Hilfsprojekt Hayag: Unterstützung für Kinder auf den Philippinen

Was ist Hayag?

Mit dem Hilfsprojekt Hayag (deutsch: Licht) werden Kinder auf den Philippinen dabei unterstützt, einen Schulabschluss oder eine Ausbildung zu erlangen. Seit 2004 ist die Organisation Hayag International in Cebu City, der zweitgrößten Stadt auf den Philippinen mit dem Projekt, dem Hayag Haus tätig.

Speziell für Mädchen, die eine höhere Schulausbildung anstreben, unterhält die Organisation seither ein eigenes Wohnheim. Die Mädchen, die im Projekthaus aufgenommen werden, stammen aus armen Verhältnissen, einige sind Waisen. Ihre Familien können es sich nicht leisten, eine höhere Schulausbildung zu finanzieren. Sie haben kaum eine Chance, ihrer Situation zu entkommen und ein besseres Leben als ihre Eltern zu führen. Im Hayag Haus können sie nicht nur das College besuchen, sondern lernen auch, was es heißt, ein Projekt zu managen und einen eigenen kleinen Betrieb zu leiten. Betreut von der philippinischen Partnerin Sarah Prosia, die das Projekt von Anfang an begleitet und tatkräftig mitgestaltet hat, betreiben die Mädchen einen Catering-Service, der so erfolgreich ist, dass die Mädchen inzwischen selbständig Veranstaltungen für mehrere hundert Leute organisieren: sie kochen, backen Brot, gehen einkaufen, gestalten aufwändige Tischdekorationen, führen die Buchhaltung und lernen, wie ein Auftrag effektiv organisiert und abgewickelt wird.

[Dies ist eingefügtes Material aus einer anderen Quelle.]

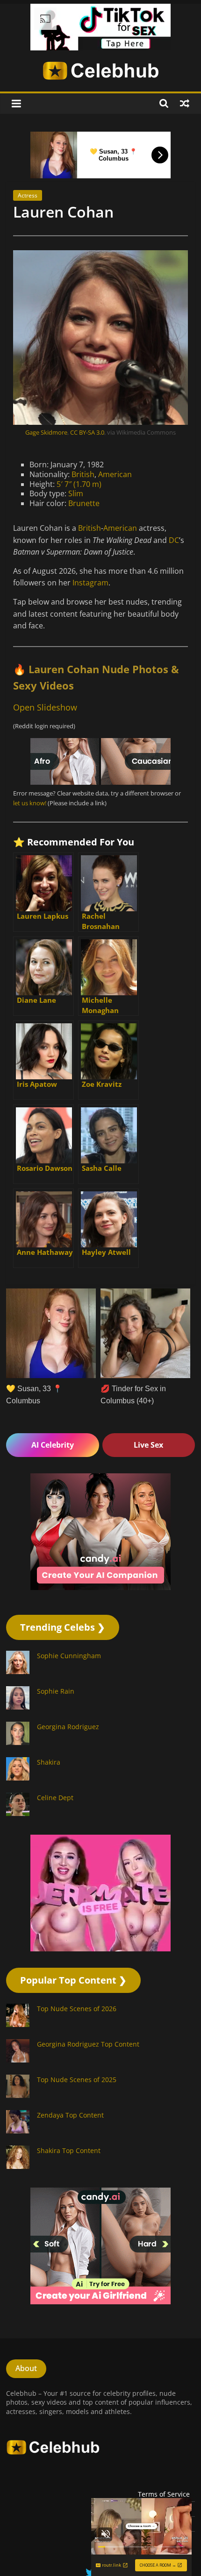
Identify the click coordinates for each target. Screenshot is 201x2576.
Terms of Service (164, 2494)
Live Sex (148, 1445)
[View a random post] (184, 103)
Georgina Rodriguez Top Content (88, 2044)
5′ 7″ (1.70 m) (79, 484)
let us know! (29, 803)
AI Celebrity (52, 1445)
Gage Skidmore (46, 432)
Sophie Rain (55, 1691)
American (115, 474)
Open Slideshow (45, 707)
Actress (27, 195)
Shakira (48, 1762)
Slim (75, 493)
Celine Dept (55, 1797)
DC (174, 540)
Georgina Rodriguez (68, 1726)
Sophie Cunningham (69, 1655)
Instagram (90, 582)
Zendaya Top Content (70, 2115)
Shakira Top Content (68, 2150)
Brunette (84, 503)
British (83, 474)
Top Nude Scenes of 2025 (76, 2079)
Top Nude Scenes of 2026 (76, 2008)
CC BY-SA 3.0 (87, 432)
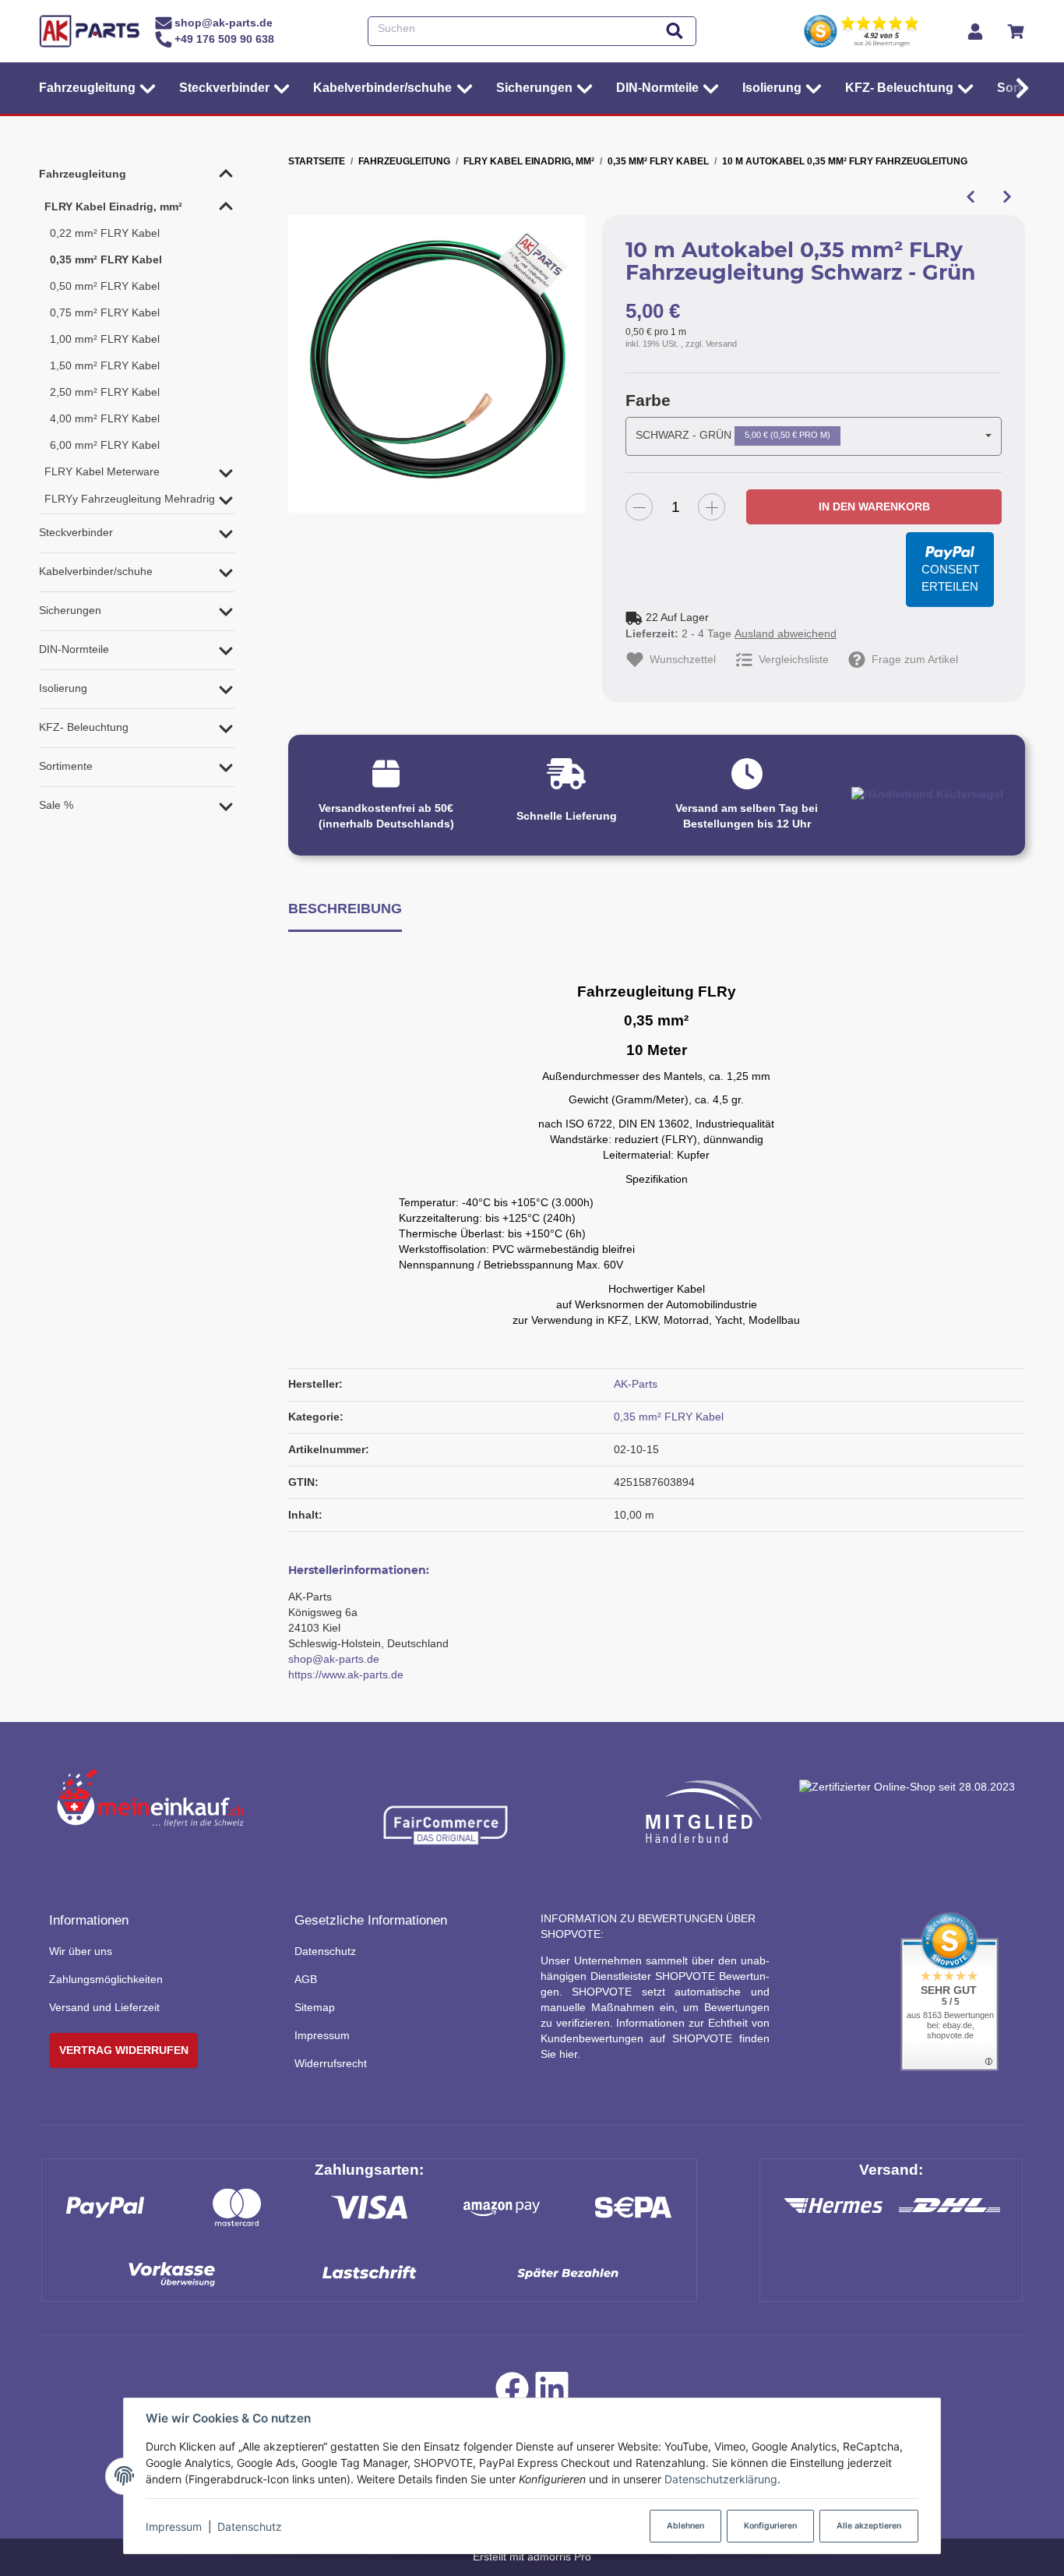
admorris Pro (559, 2556)
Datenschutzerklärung (720, 2479)
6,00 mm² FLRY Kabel (105, 445)
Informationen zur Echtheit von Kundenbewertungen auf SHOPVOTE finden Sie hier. (655, 2038)
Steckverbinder (76, 532)
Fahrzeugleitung (82, 174)
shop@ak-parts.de (333, 1659)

Der NfH e.V. hat zuletzt im November 2018 Hayag mit einer Spende von 20.000 € unterstützt.

Wie sich Hayag finanziert

Das Hayag Haus finanziert sich aus Spenden sowie aus eigenen Einnahmen. Das Geld, das die Mädchen mit dem Catering einnehmen, fließt zurück auf das Hayag-Projektkonto, teilweise auch auf ihre Sparbücher. Für die Mädchen ist das in dreifacher Hinsicht wichtig: Sie lernen, mit ihrer Hände Arbeit das Geld für ihre täglichen Bedürfnisse zu erwirtschaften, sie leisten selbst einen entscheidenden Beitrag zum Erfolg des Projekts, und sie sparen sich ein Startguthaben an, das ihnen beim Verlassen des Projekts ausgezahlt wird. So übernehmen sie Verantwortung für sich selbst und für andere und entwickeln Selbstbewusstsein sowie Vertrauen in ihre Fähigkeiten. Für das Bestehen des Projekts ist der Beitrag der Mädchen unabdingbar. Auch das Wissen darum bestärkt sie darin, sich selbst etwas zuzutrauen. Von Deutschland aus finanzieren wir die Schulgebühren und die Miete für das Haus durch Spenden. Für ein Mädchen entstehen uns monatlich Kosten von 100-200 Euro, die sich aus Schulgebühren, Unterkunft, Betreuung, Verpflegung, Kleidung und medizinischer Versorgung zusammensetzen.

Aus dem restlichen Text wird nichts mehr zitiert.